By James A. Loyola
SM Investments Corporation (SM), the flagship of the Sy family, registered a 13 percent growth in net income to P37.1 billion last year from P32.9 billion in 2017 on stronger revenues.
In a disclosure to the Philippine Stock Exchange, the firm said its consolidated revenues also rose 13 percent to P449.8 billion in 2018 from P397.9 billion the previous year.
Property accounted for 41 percent of total earnings, with banks comprising 38 percent and retail 21 percent.
“Our very good results in 2018 were driven by all three core businesses, retail, banking and property, each of which delivered strong revenue growth and also strong earnings growth,” SM President Frederic C. DyBuncio said.
He added that, “we remain optimistic about the economic environment and growth opportunities for the group in 2019.”

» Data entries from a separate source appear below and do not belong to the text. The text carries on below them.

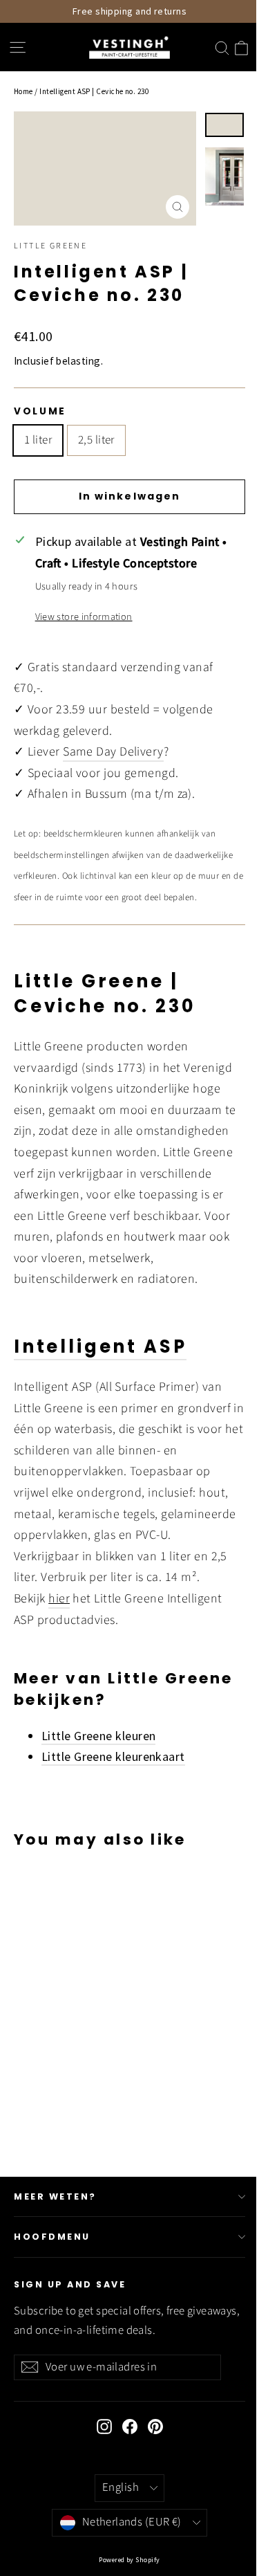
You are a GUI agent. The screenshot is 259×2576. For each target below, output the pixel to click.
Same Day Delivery (113, 751)
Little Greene (50, 246)
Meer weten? (55, 2196)
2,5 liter (96, 440)
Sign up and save (70, 2284)
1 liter (38, 440)
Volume (40, 411)
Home (23, 91)
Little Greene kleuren (98, 1736)
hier (59, 1598)
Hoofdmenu (52, 2236)
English (120, 2487)
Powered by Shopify (129, 2559)
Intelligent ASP (100, 1346)
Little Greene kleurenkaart (113, 1756)
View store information (84, 617)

Operations under SM Retail, Inc., which consist of non-food (The SM Store and specialty stores) and food stores (SM Markets), reported total revenues grew 12 percent to P335.6 billion from P299.2 billion in 2017. Net income likewise grew 8 percent to P11.3 billion from P10.4 billion the previous year.
The SM Store opened four stores last year with total gross selling areas of all 63 department stores in 2018 amounting to 797,740 square meters.
The food group, which includes SM Markets (SM Supermarket, SM Hypermarket and Savemore), Alfamart and WalterMart, added 210 new stores in 2018.
SM Prime Holdings posted a consolidated net income growth of 17 percent in 2018 to P32.2 billion as consolidated revenues rose 14 percent to P104.1 billion in 2018.
BDO Unibank, Inc. (BDO) posted a net income of P32.7 billion in 2018, up 17 percent while China Banking Corporation (China Bank) reported net income growth of 7 percent to P8.1 billion.